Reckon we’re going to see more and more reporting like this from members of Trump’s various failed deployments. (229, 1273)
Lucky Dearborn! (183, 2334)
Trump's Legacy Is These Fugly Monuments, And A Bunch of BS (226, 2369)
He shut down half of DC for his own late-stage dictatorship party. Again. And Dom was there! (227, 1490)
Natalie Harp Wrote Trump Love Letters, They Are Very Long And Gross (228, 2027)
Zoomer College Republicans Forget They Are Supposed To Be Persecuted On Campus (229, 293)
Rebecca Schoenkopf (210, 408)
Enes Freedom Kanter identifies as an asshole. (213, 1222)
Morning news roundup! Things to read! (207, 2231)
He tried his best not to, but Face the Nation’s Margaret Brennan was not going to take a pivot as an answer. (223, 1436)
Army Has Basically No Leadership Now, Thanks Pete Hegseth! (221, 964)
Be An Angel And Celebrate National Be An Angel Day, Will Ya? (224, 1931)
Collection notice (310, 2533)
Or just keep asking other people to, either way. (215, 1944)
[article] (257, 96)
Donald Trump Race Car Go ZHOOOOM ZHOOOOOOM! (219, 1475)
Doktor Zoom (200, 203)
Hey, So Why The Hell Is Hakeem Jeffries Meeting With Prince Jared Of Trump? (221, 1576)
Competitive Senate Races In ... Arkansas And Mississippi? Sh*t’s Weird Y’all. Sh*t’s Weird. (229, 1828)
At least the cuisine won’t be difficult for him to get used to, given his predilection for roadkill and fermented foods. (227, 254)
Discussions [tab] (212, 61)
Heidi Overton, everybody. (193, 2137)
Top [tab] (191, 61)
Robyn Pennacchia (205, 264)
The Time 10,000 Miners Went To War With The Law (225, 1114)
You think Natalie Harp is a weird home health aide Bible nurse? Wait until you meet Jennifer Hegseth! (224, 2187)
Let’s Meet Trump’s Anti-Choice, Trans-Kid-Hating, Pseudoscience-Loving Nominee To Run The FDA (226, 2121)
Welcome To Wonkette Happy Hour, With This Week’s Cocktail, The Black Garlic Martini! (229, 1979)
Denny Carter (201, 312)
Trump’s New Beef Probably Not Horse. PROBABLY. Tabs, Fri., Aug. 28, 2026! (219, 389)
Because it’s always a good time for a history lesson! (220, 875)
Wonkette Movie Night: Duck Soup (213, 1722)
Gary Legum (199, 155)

### Work order
The lines above starting at the one that contains "Be An Angel And" and ending at the one that contains "Let’s Meet Trump’s" must be transcribed exactly, and no other lines may appear.

### Solution
Be An Angel And Celebrate National Be An Angel Day, Will Ya? (224, 1931)
Collection notice (310, 2533)
Or just keep asking other people to, either way. (215, 1944)
[article] (257, 96)
Donald Trump Race Car Go ZHOOOOM ZHOOOOOOM! (219, 1475)
Doktor Zoom (200, 203)
Hey, So Why The Hell Is Hakeem Jeffries Meeting With Prince Jared Of Trump? (221, 1576)
Competitive Senate Races In ... Arkansas And Mississippi? Sh*t’s Weird Y’all. Sh*t’s Weird. (229, 1828)
At least the cuisine won’t be difficult for him to get used to, given his predilection for roadkill and fermented foods. (227, 254)
Discussions [tab] (212, 61)
Heidi Overton, everybody. (193, 2137)
Top [tab] (191, 61)
Robyn Pennacchia (205, 264)
The Time 10,000 Miners Went To War With The Law (225, 1114)
You think Natalie Harp is a weird home health aide Bible nurse? Wait until you meet Jennifer Hegseth! (224, 2187)
Let’s Meet Trump’s Anti-Choice, Trans-Kid-Hating, Pseudoscience-Loving Nominee To Run The FDA (226, 2121)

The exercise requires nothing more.